The positional specificity is the decisive enzyme property for classification of lipoxygenases and for the currently used lipoxygenase nomenclature. It has been reported before that soybean lipoxygenase-1, which oxygenates polyenoic fatty acids at alkaline pH to the corresponding n - 6 hydroperoxy derivative, exhibits a different positional specificity when either the reaction conditions or the substrate structure is altered. To investigate the impact of structural substrate modifications on the positional specificity of this enzyme and to force an inverse substrate binding, we synthesized arachidonic acid analogues modified at the omega-terminus.
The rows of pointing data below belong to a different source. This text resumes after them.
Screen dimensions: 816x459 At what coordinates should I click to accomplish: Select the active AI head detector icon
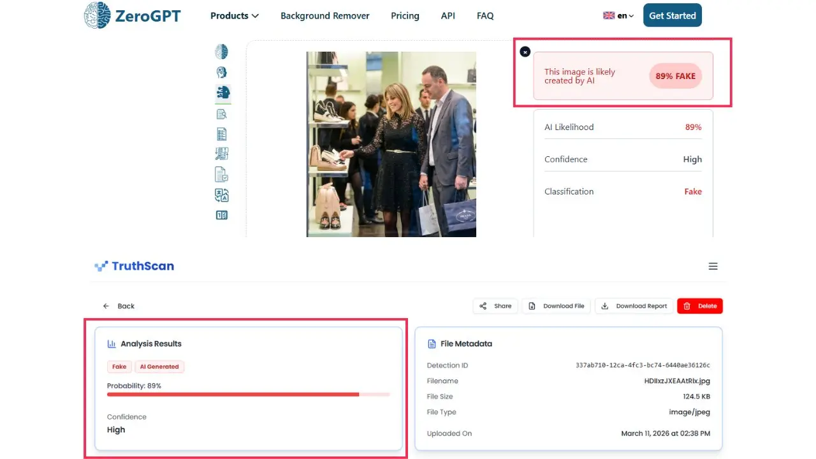click(222, 93)
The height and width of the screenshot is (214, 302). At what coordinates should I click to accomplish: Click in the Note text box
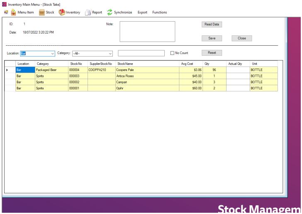point(147,32)
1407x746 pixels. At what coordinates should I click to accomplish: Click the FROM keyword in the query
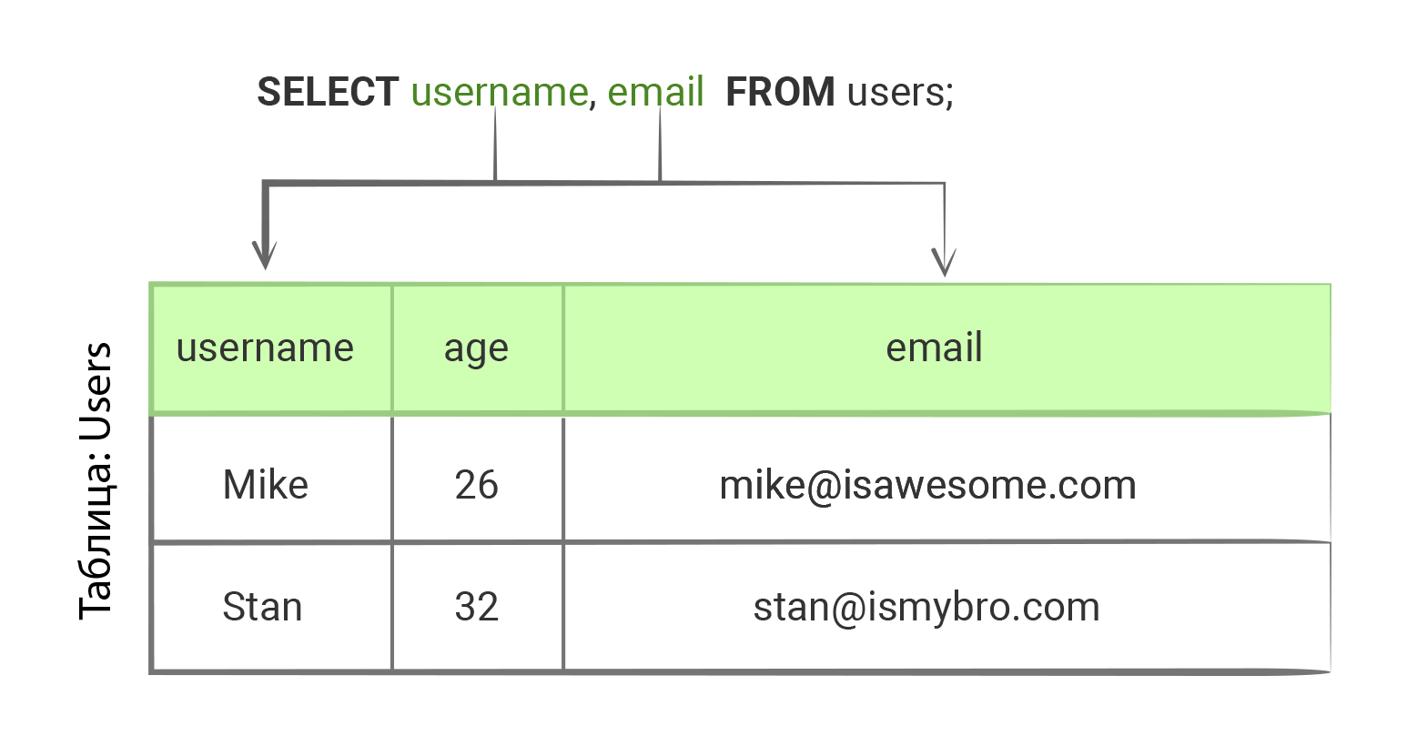click(780, 92)
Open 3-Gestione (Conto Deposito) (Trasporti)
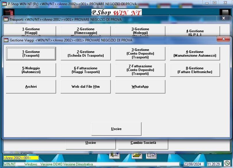 point(140,54)
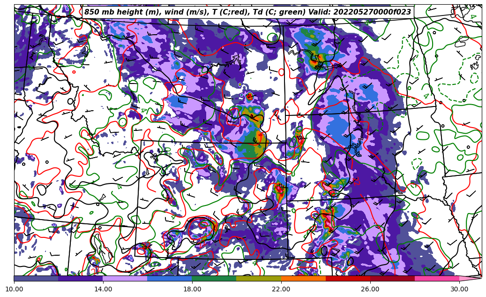This screenshot has width=486, height=297.
Task: Click the bright red 24–26 colorbar segment
Action: click(348, 278)
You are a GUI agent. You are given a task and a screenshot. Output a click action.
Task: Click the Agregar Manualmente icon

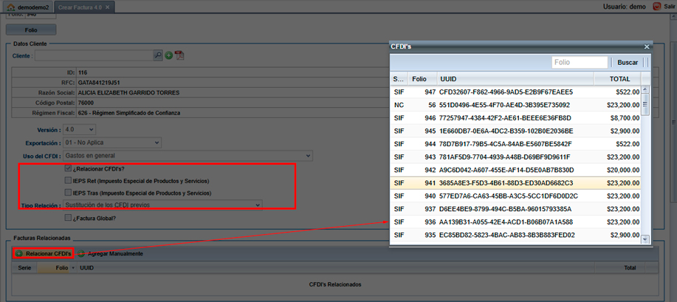click(x=81, y=254)
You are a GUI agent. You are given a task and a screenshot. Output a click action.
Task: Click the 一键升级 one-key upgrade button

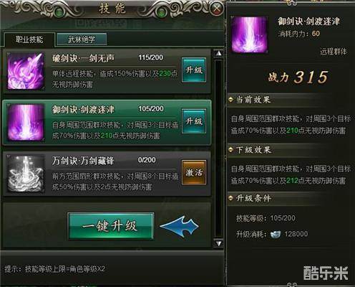point(111,226)
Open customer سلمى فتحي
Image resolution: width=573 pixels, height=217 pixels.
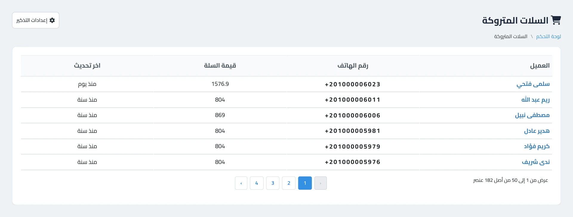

Care was taken that the double bond system remained unchanged so that hydrogen abstraction from all three bisallylic methylenes was theoretically possible. We found that omega-modification of arachidonic acid leads to an impaired substrate affinity and a reduced reaction rate, but we did not detect any 5-lipoxygenation products, suggesting that structural modification of the omega-end may not be sufficient to force an inverse substrate orientation. However, when both ends of the fatty acid chain (omega-terminus and free carboxylate) were modified simultaneously, a considerable share of 5-lipoxygenation products was detected. These results indicate that introduction of polar or bulky groups at the methyl terminus of polyenoic fatty acids was not sufficient to force an inverse substrate orientation. However, simultaneous introduction of an omega-OH group and methylation of the carboxylate led to formation of significant 5-lipoxygenation products, suggesting an inverse head to tail substrate orientation.